--- Task data ---

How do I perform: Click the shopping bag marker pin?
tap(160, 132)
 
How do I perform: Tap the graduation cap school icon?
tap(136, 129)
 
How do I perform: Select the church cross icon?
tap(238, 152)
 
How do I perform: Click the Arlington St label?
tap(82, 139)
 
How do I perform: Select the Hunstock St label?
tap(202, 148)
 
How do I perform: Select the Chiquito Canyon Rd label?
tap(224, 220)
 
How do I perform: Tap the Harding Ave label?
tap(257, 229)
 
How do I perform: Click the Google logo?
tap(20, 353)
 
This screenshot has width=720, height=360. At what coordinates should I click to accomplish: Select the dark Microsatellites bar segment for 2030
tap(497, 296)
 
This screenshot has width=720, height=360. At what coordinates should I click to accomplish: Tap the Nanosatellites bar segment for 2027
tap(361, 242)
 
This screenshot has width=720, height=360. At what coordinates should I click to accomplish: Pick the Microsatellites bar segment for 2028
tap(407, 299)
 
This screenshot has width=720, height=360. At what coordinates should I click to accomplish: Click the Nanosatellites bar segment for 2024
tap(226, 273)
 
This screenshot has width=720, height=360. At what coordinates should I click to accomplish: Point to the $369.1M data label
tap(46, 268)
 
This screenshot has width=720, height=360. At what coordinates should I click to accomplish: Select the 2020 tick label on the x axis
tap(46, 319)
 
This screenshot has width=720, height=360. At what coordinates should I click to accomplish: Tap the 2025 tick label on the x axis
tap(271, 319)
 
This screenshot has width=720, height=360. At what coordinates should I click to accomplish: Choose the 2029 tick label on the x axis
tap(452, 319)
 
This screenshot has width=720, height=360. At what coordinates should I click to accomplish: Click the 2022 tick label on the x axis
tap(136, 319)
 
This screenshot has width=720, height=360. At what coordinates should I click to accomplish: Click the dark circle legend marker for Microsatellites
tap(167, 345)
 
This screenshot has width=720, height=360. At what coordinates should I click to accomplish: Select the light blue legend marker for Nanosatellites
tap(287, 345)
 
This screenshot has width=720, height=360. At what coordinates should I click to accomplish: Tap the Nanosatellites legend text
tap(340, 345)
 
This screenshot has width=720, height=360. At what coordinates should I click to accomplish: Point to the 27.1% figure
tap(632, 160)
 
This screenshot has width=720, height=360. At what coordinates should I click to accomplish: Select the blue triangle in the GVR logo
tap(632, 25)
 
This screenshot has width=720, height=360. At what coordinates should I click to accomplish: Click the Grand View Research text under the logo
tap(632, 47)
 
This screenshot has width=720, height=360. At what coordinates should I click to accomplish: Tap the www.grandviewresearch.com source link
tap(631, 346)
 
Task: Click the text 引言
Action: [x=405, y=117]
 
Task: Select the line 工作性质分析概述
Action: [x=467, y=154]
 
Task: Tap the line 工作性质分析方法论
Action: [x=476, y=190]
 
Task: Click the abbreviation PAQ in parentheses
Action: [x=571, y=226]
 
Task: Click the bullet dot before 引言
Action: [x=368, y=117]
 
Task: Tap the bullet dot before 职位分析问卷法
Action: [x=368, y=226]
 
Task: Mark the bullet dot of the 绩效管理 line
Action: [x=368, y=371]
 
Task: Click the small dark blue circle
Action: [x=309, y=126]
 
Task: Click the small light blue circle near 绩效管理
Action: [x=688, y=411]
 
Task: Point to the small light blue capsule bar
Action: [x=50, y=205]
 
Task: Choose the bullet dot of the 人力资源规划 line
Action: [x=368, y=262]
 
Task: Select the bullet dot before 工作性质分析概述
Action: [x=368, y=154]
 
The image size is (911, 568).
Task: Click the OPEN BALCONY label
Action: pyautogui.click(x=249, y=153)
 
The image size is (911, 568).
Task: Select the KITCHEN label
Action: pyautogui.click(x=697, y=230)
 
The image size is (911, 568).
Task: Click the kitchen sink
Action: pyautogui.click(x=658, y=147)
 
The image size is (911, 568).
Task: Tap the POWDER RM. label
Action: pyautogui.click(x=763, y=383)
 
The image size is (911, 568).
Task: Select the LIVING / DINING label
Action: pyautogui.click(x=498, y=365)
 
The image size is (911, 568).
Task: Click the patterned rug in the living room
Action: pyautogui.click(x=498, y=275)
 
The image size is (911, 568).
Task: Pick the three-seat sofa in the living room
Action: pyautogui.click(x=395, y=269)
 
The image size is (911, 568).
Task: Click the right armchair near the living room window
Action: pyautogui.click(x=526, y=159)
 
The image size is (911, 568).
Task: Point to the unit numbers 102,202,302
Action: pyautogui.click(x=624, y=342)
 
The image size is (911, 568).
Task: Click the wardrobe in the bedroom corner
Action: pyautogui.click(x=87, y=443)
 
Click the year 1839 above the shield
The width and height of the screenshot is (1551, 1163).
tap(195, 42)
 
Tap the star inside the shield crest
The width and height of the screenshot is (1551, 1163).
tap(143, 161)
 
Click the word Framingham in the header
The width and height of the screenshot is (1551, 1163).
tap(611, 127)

---

- **Task to complete**
Write out all of the lines above exactly as they appear.

- **Response to this exercise**
How do I perform: Click the shopping bag marker pin?
tap(160, 132)
 
How do I perform: Tap the graduation cap school icon?
tap(136, 129)
 
How do I perform: Select the church cross icon?
tap(238, 152)
 
How do I perform: Click the Arlington St label?
tap(82, 139)
 
How do I perform: Select the Hunstock St label?
tap(202, 148)
 
How do I perform: Select the Chiquito Canyon Rd label?
tap(224, 220)
 
How do I perform: Tap the Harding Ave label?
tap(257, 229)
 
How do I perform: Click the Google logo?
tap(20, 353)
 
This screenshot has width=720, height=360. At what coordinates should I click to accomplish: Select the dark Microsatellites bar segment for 2030
tap(497, 296)
 
This screenshot has width=720, height=360. At what coordinates should I click to accomplish: Tap the Nanosatellites bar segment for 2027
tap(361, 242)
 
This screenshot has width=720, height=360. At what coordinates should I click to accomplish: Pick the Microsatellites bar segment for 2028
tap(407, 299)
 
This screenshot has width=720, height=360. At what coordinates should I click to accomplish: Click the Nanosatellites bar segment for 2024
tap(226, 273)
 
This screenshot has width=720, height=360. At what coordinates should I click to accomplish: Point to the $369.1M data label
tap(46, 268)
 
This screenshot has width=720, height=360. At what coordinates should I click to accomplish: Select the 2020 tick label on the x axis
tap(46, 319)
 
This screenshot has width=720, height=360. At what coordinates should I click to accomplish: Tap the 2025 tick label on the x axis
tap(271, 319)
 
This screenshot has width=720, height=360. At what coordinates should I click to accomplish: Choose the 2029 tick label on the x axis
tap(452, 319)
 
This screenshot has width=720, height=360. At what coordinates should I click to accomplish: Click the 2022 tick label on the x axis
tap(136, 319)
 
This screenshot has width=720, height=360. At what coordinates should I click to accomplish: Click the dark circle legend marker for Microsatellites
tap(167, 345)
 
This screenshot has width=720, height=360. At what coordinates should I click to accomplish: Select the light blue legend marker for Nanosatellites
tap(287, 345)
 
This screenshot has width=720, height=360. At what coordinates should I click to accomplish: Tap the Nanosatellites legend text
tap(340, 345)
 
This screenshot has width=720, height=360. At what coordinates should I click to accomplish: Point to the 27.1% figure
tap(632, 160)
 
This screenshot has width=720, height=360. At what coordinates should I click to accomplish: Select the blue triangle in the GVR logo
tap(632, 25)
 
This screenshot has width=720, height=360. At what coordinates should I click to accomplish: Click the Grand View Research text under the logo
tap(632, 47)
 
This screenshot has width=720, height=360. At what coordinates should I click to accomplish: Tap the www.grandviewresearch.com source link
tap(631, 346)
 
Task: Click the text 引言
Action: [x=405, y=117]
 
Task: Select the line 工作性质分析概述
Action: [x=467, y=154]
 
Task: Tap the line 工作性质分析方法论
Action: [x=476, y=190]
 
Task: Click the abbreviation PAQ in parentheses
Action: [x=571, y=226]
 
Task: Click the bullet dot before 引言
Action: [x=368, y=117]
 
Task: Tap the bullet dot before 职位分析问卷法
Action: [x=368, y=226]
 
Task: Mark the bullet dot of the 绩效管理 line
Action: [x=368, y=371]
 
Task: Click the small dark blue circle
Action: [x=309, y=126]
 
Task: Click the small light blue circle near 绩效管理
Action: [x=688, y=411]
 
Task: Point to the small light blue capsule bar
Action: [x=50, y=205]
 
Task: Choose the bullet dot of the 人力资源规划 line
Action: [x=368, y=262]
 
Task: Select the bullet dot before 工作性质分析概述
Action: [x=368, y=154]
 
The image size is (911, 568).
Task: Click the OPEN BALCONY label
Action: pyautogui.click(x=249, y=153)
 
The image size is (911, 568).
Task: Select the KITCHEN label
Action: pyautogui.click(x=697, y=230)
 
The image size is (911, 568).
Task: Click the kitchen sink
Action: pyautogui.click(x=658, y=147)
 
The image size is (911, 568).
Task: Tap the POWDER RM. label
Action: pyautogui.click(x=763, y=383)
 
The image size is (911, 568).
Task: Select the LIVING / DINING label
Action: pyautogui.click(x=498, y=365)
 
The image size is (911, 568).
Task: Click the patterned rug in the living room
Action: pyautogui.click(x=498, y=275)
 
The image size is (911, 568).
Task: Pick the three-seat sofa in the living room
Action: pyautogui.click(x=395, y=269)
 
The image size is (911, 568).
Task: Click the right armchair near the living room window
Action: pyautogui.click(x=526, y=159)
 
The image size is (911, 568).
Task: Point to the unit numbers 102,202,302
Action: pyautogui.click(x=624, y=342)
 
The image size is (911, 568).
Task: Click the wardrobe in the bedroom corner
Action: pyautogui.click(x=87, y=443)
 
Click the year 1839 above the shield
The width and height of the screenshot is (1551, 1163).
tap(195, 42)
 
Tap the star inside the shield crest
The width and height of the screenshot is (1551, 1163).
tap(143, 161)
 
Click the word Framingham in the header
The width and height of the screenshot is (1551, 1163).
tap(611, 127)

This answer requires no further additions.